U.S. should ask Mexico to search the M/V Mu Du Bong

Last week, I linked to a piece by investigative journalist Claudia Rosett (third item), noting the travels of the North Korean freighter Mu Du Bong from Cuba into points unknown in the Gulf of Mexico. Now, thanks to intrepid Miami Herald reporter Juan Tamayo, we learn that the Mu Du Bong has run aground in the Mexican Gulf Coast port of Tuxpan, not far from Veracruz. The ship is said to be empty, but there are a number of suspicious aspects of its behavior.

The 430-foot Mu Du Bong grounded Monday on a reef about seven miles from the Mexican port of Tuxpan, according to shipping industry officials. The job of pulling it off the reef will be complicated and take several days, they said.

The ship was empty and planning to pick up cargo in Tuxpan when it ran aground because its captain “lost his bearings,” according to a report by the Agence France Presse. Tuxpan is known as one of Mexico’s main sugar exporting ports.

(WHAT TO DO)
1: In the Mu Du Bong article, rewrite the passage starting at "The 430-foot Mu" and ending at "days, they said.", changing "reef" to "sandbar".
2: According to the Mu Du Bong article, how long is the ship?
3: Please pick up the Mu Du Bong article after its final sentence and continue it.
The listing that follows has no connection to the Mu Du Bong article.

(DATASET SECTION)
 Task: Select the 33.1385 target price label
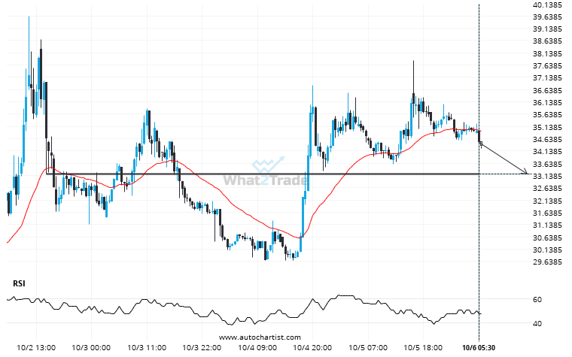pos(547,176)
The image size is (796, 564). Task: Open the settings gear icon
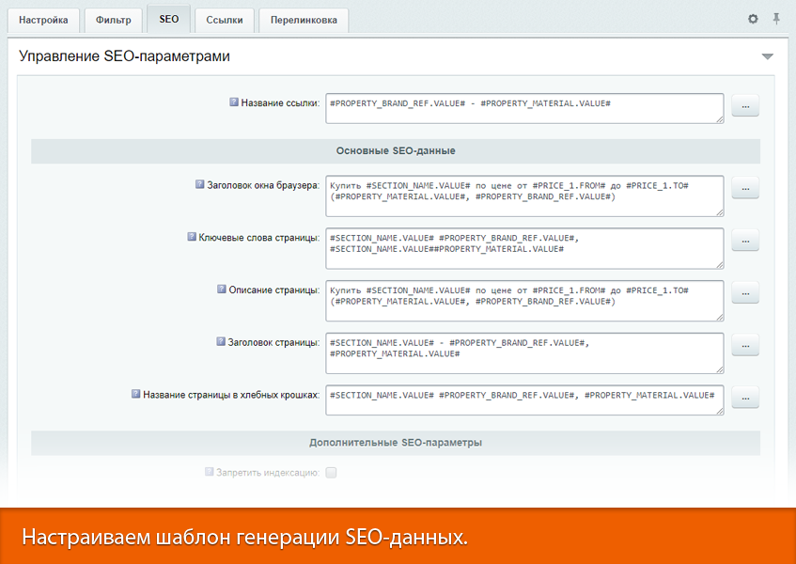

(RESULTS OF THE TASKS)
1:
The 430-foot Mu Du Bong grounded Monday on a sandbar about seven miles from the Mexican port of Tuxpan, according to shipping industry officials. The job of pulling it off the sandbar will be complicated and take several days, they said.

2: 430 feet.

3:
Port administrators told El Nuevo Herald aid they did not know whether the Mu Du Bong was entering or leaving the port. An official at the Captain of the Port’s office said no one there was authorized to give information on the case. [Miami Herald]

Like the Chong Chon Gang, the North Korean ship that was caught carrying weapons from Cuba through the Panama Canal last year, the Mu Du Bong had its automatic location beacon switched off for several days, creating a potentially unsafe condition for other ships.

The Mu Du Bong crossed the Panama Canal into the Caribbean June 15. Its transponder signaled June 25 that it was near the port of Mariel, and on June 29-30 that it was in Havana, according to a Forbes magazine article Sunday that first reported its voyage.

For the next nine days its transponder fell silent, Forbes reported. It started working again on July 10, showing the ship was in Havana and then sailed north into the Gulf of Mexico, according to the magazine article.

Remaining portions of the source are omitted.